From the listing below, pull out every line that contains the word "dropdown" and copy each one in full.

+ + + + + + +

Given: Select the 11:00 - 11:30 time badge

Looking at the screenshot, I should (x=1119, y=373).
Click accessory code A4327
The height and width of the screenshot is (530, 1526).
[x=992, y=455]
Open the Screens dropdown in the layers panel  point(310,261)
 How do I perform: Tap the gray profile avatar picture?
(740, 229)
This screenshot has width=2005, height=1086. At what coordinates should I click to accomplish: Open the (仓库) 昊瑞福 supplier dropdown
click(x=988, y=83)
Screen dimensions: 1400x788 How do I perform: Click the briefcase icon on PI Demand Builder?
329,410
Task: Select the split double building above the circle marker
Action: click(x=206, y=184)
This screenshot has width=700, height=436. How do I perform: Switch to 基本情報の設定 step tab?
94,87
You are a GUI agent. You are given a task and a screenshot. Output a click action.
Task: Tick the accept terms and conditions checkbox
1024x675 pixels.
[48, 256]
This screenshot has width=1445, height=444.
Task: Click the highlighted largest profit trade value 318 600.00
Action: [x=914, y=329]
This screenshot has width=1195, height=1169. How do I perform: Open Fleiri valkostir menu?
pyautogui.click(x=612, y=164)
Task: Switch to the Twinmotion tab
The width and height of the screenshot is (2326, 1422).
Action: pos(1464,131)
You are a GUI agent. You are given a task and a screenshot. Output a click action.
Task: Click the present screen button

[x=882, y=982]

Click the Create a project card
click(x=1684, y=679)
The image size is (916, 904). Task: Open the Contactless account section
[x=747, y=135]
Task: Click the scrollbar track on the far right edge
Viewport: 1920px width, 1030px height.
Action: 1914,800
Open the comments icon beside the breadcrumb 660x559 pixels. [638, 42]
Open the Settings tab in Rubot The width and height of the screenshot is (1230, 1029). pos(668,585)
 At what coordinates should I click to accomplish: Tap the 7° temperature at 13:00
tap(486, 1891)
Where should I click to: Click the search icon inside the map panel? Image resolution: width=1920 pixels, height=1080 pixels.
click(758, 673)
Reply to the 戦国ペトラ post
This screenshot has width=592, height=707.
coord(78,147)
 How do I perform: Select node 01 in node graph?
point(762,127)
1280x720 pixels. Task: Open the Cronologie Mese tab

+ + + + + + +

EXPECTED ANSWER:
Open the Screens dropdown in the layers panel  point(310,261)
This screenshot has width=2005, height=1086. At what coordinates should I click to accomplish: Open the (仓库) 昊瑞福 supplier dropdown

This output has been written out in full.